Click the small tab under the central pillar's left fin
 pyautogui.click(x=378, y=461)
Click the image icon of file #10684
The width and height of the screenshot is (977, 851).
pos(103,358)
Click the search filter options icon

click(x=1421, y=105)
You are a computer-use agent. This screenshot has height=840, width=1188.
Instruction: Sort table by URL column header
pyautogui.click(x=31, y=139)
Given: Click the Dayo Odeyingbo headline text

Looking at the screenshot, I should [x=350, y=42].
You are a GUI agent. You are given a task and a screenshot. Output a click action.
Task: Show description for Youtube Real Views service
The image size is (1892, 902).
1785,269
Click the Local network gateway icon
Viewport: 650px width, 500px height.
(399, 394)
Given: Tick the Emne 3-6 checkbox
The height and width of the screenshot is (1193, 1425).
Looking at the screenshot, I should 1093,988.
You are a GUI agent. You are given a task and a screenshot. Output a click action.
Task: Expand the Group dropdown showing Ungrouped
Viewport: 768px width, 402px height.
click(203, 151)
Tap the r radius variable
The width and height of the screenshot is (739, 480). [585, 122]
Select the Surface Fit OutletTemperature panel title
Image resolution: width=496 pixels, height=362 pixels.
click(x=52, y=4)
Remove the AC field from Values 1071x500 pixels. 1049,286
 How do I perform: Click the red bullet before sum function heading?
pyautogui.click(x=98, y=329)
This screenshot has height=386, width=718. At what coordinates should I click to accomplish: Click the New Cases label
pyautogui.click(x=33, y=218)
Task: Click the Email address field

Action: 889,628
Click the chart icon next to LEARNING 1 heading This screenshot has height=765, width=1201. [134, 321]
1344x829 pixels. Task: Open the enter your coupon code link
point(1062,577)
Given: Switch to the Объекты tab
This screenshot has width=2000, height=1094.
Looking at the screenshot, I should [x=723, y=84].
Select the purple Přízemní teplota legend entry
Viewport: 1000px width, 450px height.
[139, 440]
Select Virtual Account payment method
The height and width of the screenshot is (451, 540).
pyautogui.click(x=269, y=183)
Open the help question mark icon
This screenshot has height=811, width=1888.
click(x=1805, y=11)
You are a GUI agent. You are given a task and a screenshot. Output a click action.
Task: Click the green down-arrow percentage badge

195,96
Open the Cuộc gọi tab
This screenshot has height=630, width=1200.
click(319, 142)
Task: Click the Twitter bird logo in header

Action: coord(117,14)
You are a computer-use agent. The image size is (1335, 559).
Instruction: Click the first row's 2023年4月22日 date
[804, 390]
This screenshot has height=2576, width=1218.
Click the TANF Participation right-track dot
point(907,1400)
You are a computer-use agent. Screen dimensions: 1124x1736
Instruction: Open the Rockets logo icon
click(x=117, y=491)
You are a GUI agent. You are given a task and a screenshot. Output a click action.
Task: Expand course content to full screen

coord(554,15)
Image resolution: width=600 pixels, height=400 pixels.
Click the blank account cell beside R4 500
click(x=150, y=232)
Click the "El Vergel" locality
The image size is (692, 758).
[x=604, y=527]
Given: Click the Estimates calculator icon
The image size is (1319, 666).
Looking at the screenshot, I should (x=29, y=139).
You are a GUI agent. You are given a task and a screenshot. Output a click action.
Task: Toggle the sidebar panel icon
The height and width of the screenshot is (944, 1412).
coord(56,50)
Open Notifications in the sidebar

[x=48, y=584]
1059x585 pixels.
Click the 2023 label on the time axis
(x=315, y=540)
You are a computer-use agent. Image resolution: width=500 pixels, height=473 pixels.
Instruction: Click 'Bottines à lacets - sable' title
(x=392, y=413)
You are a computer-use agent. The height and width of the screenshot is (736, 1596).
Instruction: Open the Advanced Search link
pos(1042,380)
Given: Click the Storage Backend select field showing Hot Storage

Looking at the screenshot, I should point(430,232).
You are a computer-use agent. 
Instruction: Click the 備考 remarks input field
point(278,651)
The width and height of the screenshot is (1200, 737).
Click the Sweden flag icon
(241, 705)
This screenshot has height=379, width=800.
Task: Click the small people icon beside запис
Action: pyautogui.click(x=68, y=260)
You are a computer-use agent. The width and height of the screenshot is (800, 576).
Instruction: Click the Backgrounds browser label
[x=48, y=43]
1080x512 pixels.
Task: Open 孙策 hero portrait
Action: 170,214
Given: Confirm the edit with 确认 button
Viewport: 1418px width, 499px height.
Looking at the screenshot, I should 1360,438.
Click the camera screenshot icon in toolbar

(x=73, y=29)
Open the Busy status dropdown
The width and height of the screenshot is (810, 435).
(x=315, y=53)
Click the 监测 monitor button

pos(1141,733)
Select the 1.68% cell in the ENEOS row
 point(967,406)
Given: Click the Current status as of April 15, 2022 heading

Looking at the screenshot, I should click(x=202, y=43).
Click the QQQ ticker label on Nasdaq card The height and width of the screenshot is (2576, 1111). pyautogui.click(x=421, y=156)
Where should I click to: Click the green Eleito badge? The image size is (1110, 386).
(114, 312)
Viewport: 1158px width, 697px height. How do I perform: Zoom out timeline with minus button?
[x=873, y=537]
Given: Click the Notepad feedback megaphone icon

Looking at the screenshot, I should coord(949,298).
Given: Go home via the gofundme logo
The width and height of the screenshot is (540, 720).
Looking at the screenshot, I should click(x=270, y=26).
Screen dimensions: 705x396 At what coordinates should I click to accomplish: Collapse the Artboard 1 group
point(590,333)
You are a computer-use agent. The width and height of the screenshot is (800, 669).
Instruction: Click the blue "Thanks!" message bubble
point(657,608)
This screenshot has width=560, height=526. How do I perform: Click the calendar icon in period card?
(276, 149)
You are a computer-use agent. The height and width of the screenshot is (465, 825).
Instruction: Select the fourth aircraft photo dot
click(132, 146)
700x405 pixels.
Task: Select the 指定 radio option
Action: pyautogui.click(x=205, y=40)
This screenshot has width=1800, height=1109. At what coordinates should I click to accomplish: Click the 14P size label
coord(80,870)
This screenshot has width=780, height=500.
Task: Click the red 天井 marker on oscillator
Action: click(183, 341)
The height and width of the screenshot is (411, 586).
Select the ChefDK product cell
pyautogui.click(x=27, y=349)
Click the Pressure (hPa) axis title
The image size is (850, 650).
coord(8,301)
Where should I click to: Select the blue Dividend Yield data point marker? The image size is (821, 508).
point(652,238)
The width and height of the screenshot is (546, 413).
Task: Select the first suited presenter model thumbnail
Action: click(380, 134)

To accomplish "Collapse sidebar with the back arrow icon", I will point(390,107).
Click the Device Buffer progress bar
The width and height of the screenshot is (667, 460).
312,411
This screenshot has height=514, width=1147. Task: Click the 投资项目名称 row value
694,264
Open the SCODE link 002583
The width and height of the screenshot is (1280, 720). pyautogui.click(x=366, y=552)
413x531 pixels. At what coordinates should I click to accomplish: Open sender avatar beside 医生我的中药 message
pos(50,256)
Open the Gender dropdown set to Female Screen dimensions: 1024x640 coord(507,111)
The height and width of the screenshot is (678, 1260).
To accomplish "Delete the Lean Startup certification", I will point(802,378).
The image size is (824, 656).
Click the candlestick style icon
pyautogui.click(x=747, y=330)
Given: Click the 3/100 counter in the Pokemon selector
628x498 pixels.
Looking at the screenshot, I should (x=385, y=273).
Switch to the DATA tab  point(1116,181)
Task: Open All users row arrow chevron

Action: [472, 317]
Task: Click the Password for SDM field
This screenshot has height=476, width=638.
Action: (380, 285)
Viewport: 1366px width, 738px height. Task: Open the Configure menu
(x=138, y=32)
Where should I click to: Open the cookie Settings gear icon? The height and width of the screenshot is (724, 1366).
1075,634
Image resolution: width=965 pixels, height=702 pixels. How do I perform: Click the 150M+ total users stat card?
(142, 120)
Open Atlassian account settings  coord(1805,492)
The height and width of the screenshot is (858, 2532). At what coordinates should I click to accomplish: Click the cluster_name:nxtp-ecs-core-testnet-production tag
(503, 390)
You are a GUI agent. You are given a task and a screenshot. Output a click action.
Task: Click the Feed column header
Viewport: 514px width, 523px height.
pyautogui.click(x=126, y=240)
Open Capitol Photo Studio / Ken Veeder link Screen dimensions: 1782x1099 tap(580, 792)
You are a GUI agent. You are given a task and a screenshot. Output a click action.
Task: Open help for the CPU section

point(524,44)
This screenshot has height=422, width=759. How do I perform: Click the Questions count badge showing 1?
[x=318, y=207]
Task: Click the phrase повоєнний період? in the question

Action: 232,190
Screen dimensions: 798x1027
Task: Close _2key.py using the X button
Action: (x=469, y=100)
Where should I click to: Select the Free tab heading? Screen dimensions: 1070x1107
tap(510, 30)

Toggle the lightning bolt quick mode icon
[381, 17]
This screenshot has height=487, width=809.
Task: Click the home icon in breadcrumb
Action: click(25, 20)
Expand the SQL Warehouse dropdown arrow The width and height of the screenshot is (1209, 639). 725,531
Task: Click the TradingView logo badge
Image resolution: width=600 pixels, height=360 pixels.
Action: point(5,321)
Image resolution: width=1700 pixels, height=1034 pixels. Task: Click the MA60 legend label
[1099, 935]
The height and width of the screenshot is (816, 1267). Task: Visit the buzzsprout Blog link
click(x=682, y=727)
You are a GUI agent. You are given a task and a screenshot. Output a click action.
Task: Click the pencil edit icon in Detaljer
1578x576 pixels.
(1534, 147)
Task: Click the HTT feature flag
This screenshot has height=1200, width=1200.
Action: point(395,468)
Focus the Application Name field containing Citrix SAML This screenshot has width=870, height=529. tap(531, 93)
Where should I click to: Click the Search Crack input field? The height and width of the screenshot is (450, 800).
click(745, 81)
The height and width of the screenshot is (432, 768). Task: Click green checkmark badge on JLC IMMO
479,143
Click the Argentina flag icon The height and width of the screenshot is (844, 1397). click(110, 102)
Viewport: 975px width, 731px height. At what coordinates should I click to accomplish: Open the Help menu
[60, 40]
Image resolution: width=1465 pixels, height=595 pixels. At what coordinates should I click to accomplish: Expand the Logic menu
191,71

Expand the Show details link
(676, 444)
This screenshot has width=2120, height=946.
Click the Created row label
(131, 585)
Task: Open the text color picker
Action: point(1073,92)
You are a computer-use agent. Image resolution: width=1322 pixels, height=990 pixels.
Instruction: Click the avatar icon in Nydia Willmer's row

....................

• **WORK TO BE COMPLETED**
Which lines of the records above contain the word "panel"? Copy each of them.

• **THE ANSWER**
Select the Surface Fit OutletTemperature panel title
Task: Toggle the sidebar panel icon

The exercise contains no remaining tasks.